For the past month, our news feeds have been filled with reports of the renewal of conflict between Hamas and the state of Israel. It’s been hard to avoid the seemingly endless stream of updates and opinion pieces covering both developments in the Middle East and fallout here at home, from student protests to simultaneously rising tides of Islamophobia and antisemitism.I think it’s natural for any reasonable person to try to parse all of this into some kind of personal viewpoint on the conflict, and I have certainly reflected on the topic myself in recent weeks, both on my own and in conversations with friends. 

Usually in such circumstances, my knowledge of history helps to, if not provide a clear answer, at least bring some clarity to the situation. Here however, I have consistently found that the more familiar you are with the modern Middle East, the more difficult it becomes to arrive at a satisfying conclusion—a sentiment which former US President Barack Obama has also expressed. And this is no “uncomfortably inconvenient” situation, either, where the right answer is clear yet hard to stomach—in the word of Obama, “No one’s hands are clean.”

Of course, it’s not exactly a new phenomenon, realizing that the more knowledge you have, the more complicated you realize a subject to be, yet this particular confluence of events is one that dovetails both with the larger discipline of history and my own specialization in the history of empire. The Israel/Palestine conflict is, after all, essentially one of colonial resistance, both in the British Imperial origins of Israel to the current realities of Israeli policy and Palestinian subsistence in the region. Having written my undergraduate thesis on elements of the Mau Mau movement in Kenya in the 1950s and ’60s, I know just how messy these struggles can become, as colonizers make the lives of the colonized so desperate that they radicalize and push back in heinous, unforgivable ways—which then leads colonial forces to crack down indiscriminately. 

So, too, as in Northern Ireland and so many other similar flashpoints, have the twin ideologies of nationalism and religion further hardened the opposing sides—though it is hard to find them quite this virulent, with Hamas advocating for global Jewish genocide and Israel pursuing policies that smack of ethnic cleansing. And then, of course, there are all the innocents caught in the middle, as neither side seems to care very much about the lives of civilians. As so many conflicts throughout history have shown us, mutual belief that each side is fighting for its very existence seldom yields a happy outcome.
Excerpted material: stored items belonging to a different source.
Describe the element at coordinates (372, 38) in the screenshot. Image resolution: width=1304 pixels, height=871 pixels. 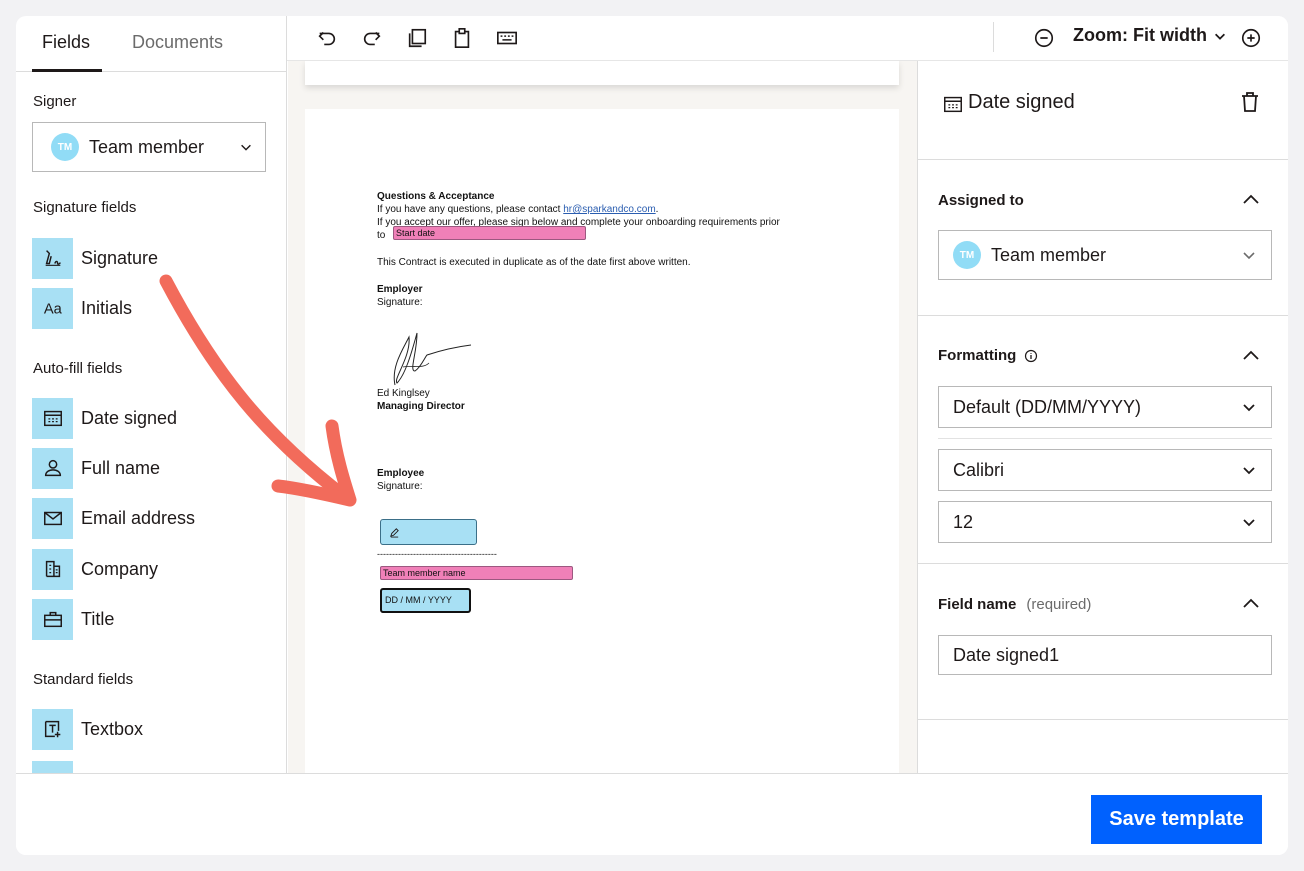
I see `redo-button` at that location.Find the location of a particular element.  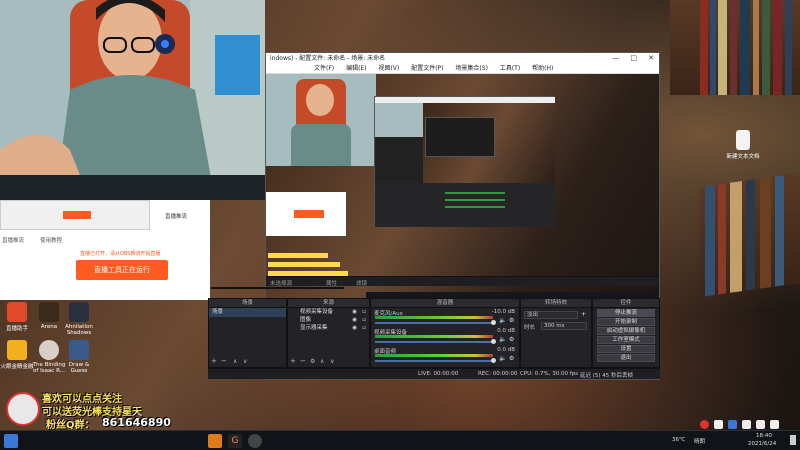

tool-running-button: 直播工具正在运行 is located at coordinates (122, 270).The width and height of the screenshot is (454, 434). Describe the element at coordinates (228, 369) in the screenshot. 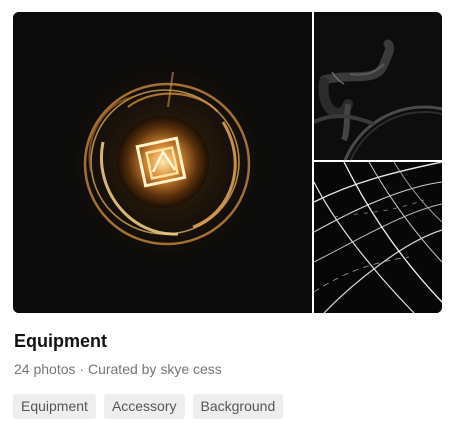

I see `collection-meta: 24 photos · Curated by skye cess` at that location.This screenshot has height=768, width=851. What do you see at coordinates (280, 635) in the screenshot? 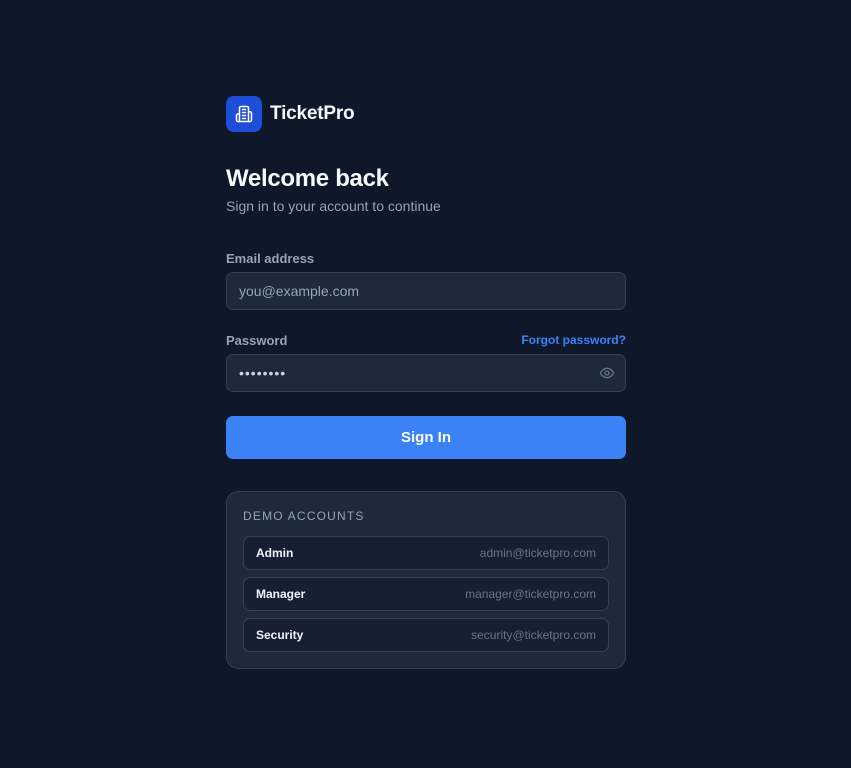
I see `demo-account-role: Security` at bounding box center [280, 635].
Perhaps the most uncomfortable element of all of this, however, is that it is so current. Rightly or wrongly, it is easy for us historians to hide behind the historicity of the events we study. We respect the principle of historical relativism, try not to judge our subjects by our own morals but instead contextualize them in the currents of their own time, and simply relate what occurred, regardless of whether we as people judge it right, wrong, or indifferent (or at least, we do when trying to align with the best models of responsibility in our field). Yet in the case of the unfolding catastrophe in Gaza, we are not afforded that luxury. It demands a solution, and as badly as we want one that delivers that elusive “perfect ending,” life is not a video game that wraps up so nicely. I suspect that if this interminable conflict is ever resolved, no one will be close to completely happy, but I can only hope that those with experience, courage, and especially perspective will be able to do so within my lifetime.

Writings on this thorny topic can get very partisan very quickly, but for a good starting point, try James L. Gevin’s The Modern Middle East: A History, from Oxford University Press.